Exciting debates and innovations in VDA methodology are not limited to the two areas of growth covered in this special issue. For instance, with recordings increasing exponentially, one open question is how we can manage video recordings, given that files are usually quite large compared to most other types of data (e.g., tabular data, text data, or even audio files). 5 For instance, Golann and colleagues (2019), who collected a total of 11,470 h of video data for the New Jersey Families Study, 6 are in the process of creating a data repository for their large-scale video project. Questions of data management and accessibility will become more salient in the VDA space over the coming years.
Another growth area relates to sampling in VDA. As video corpora increase in size and large-N VDA applications become more common, researchers need to reflect on issues of sampling in the context of video-based social science studies. How can we assess and improve representativeness in inference-based VDA studies? So far, sampling issues have been largely overlooked in methodological discussions of VDA.
We see a further growth area in mixed-methods VDA, which becomes increasingly relevant to connect empirical insights. Currently, scholars in the field might study the same topic from a qualitative in-depth and quantitative VDA angle; one recent example are the studies on police use of force as in-depth case analyses (Nassauer 2023) and large-N quantitative analysis (Piza and Sytsma 2022).
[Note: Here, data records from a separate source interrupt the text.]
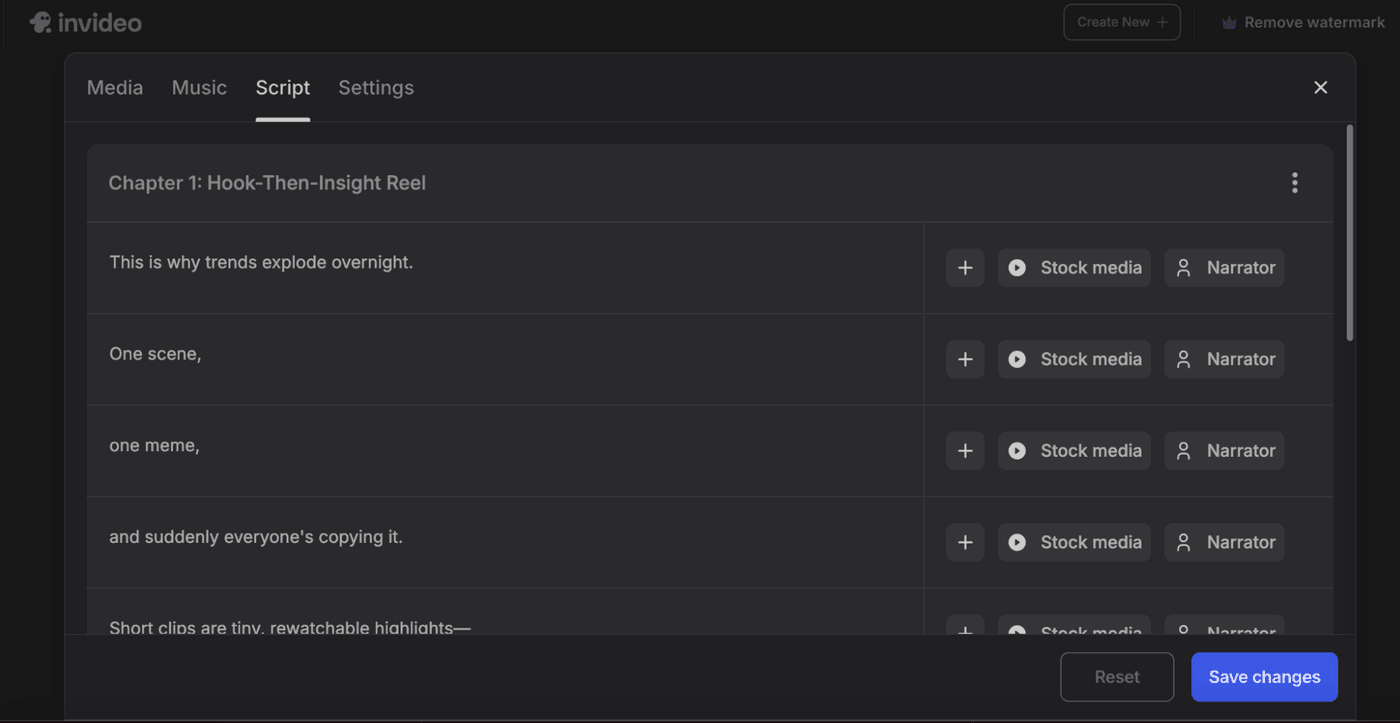Click plus icon on 'everyone's copying it' row
The height and width of the screenshot is (723, 1400).
coord(965,543)
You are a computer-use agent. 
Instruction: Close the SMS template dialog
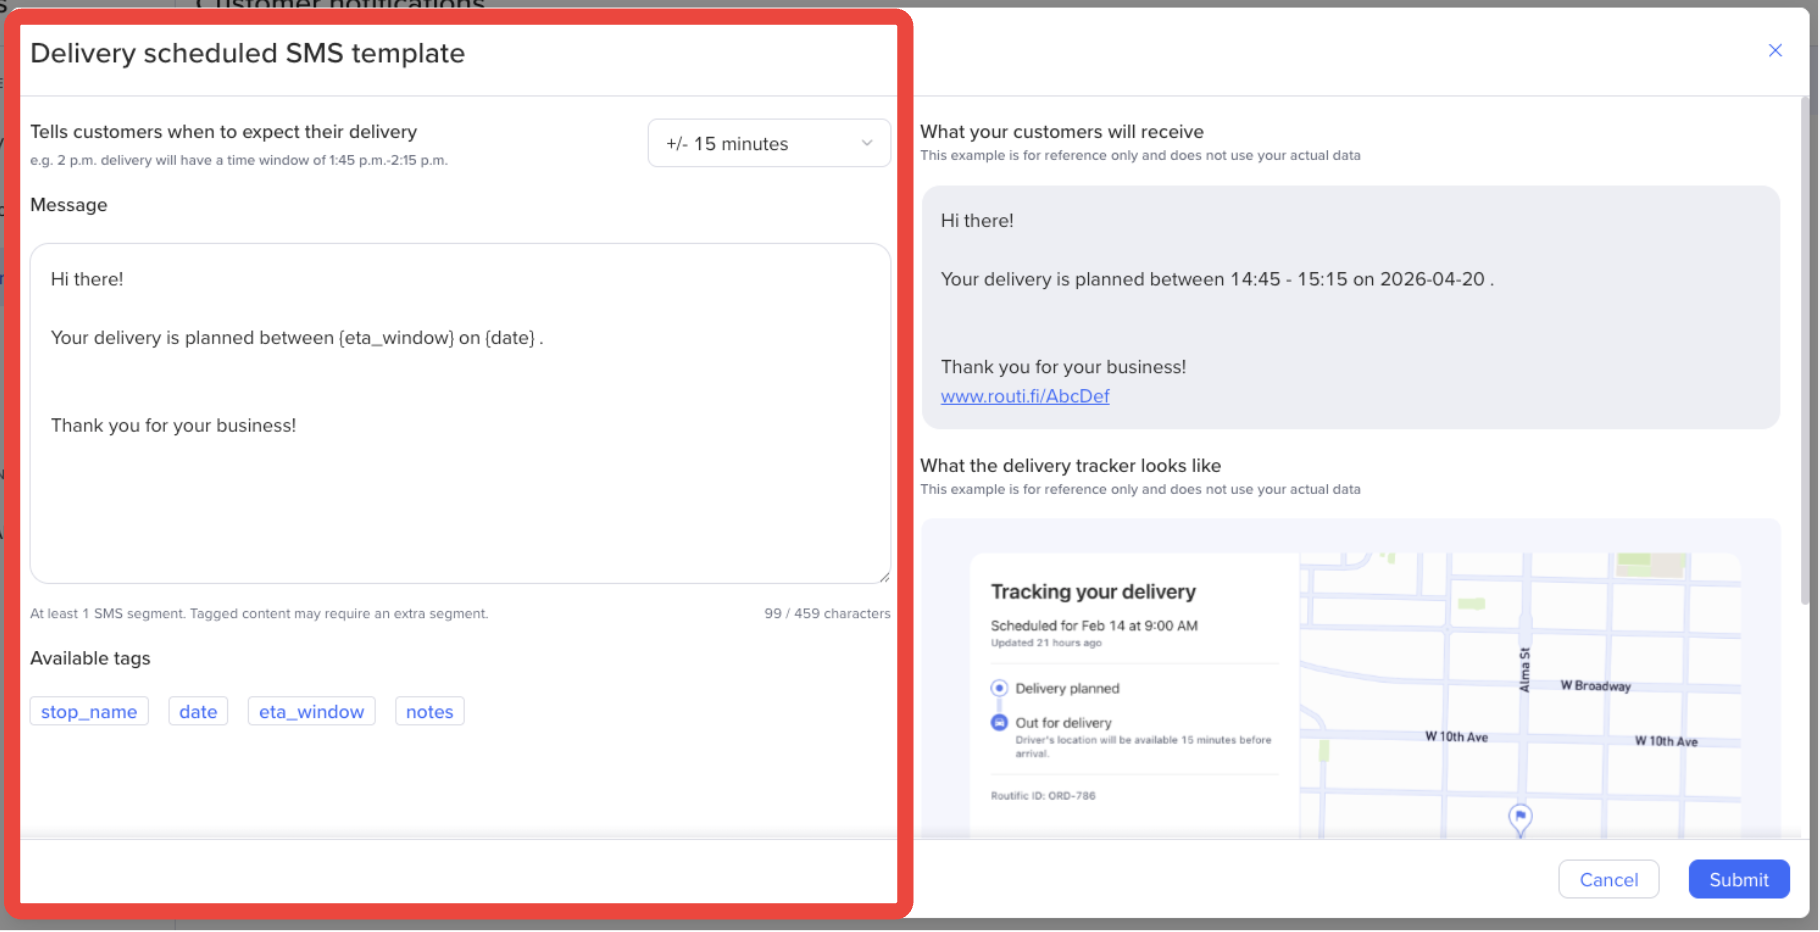1775,51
VDA would profit from engaging more with the mixed methods literature and reflecting on how to combine approaches in systematic and meaningful ways.
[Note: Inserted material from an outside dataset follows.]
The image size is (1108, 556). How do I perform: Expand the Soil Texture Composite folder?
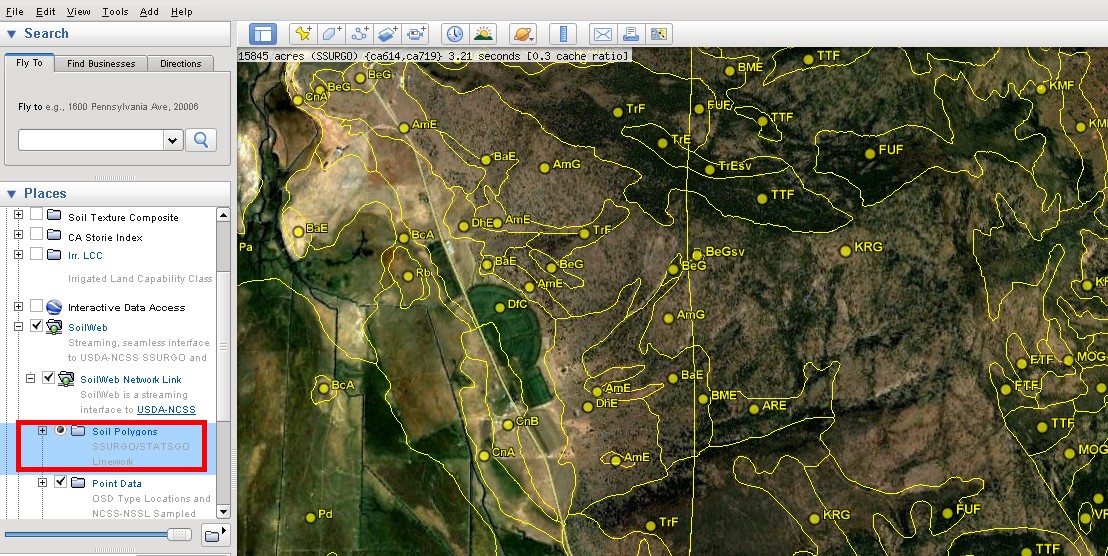pyautogui.click(x=17, y=216)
Lastly, VDA scholars can work to expand techniques for presenting research findings. How can we harness the potential of video data to increase transparency and informativeness when presenting findings? What formats for non-linear, interactive communication of results do video data enable? In reflecting on such questions, VDA research could contribute to enhancing the classic journal article format of scientific publication, not only for VDA studies, but also beyond (for some reflections on this topic, see Nassauer and Legewie 2022:185–204).
Many more important issues and challenges exist, and will continue to emerge as VDA further matures. This brief reflection on further growth areas serves to stress a point demonstrated by the articles in this special issue: methodological research in VDA and adjacent methods will not run out of issues, challenges, and exciting new possibilities to use the tremendous and unique source of insight that is twenty-first century video data in social science research.
Footnotes
Acknowledgements
The authors are grateful to Christopher Winship and Felix Elwert for their encouragement and guidance in editing this special issue. Lisa Charron was an endless source of support and an invaluable partner in the editorial process. Further, they owe a debt of gratitude to all anonymous reviewers who provided their keen insights and constructive comments to improve each contribution to this issue. Last but not least, they would like to thank the authors who submitted their innovative work to the special issue and engaged in thinking about the special issue's theme, “The Present and Future of Video-based Social Science Research: Innovations in Video Data Analysis”.
Declaration of Conflicting Interests
The author(s) declared no potential conflicts of interest with respect to the research, authorship, and/or publication of this article.
Funding
The author(s) received no financial support for the research, authorship, and/or publication of this article.
Data Availability Statement
Data sharing not applicable to this article as no datasets were generated or analyzed during the current study.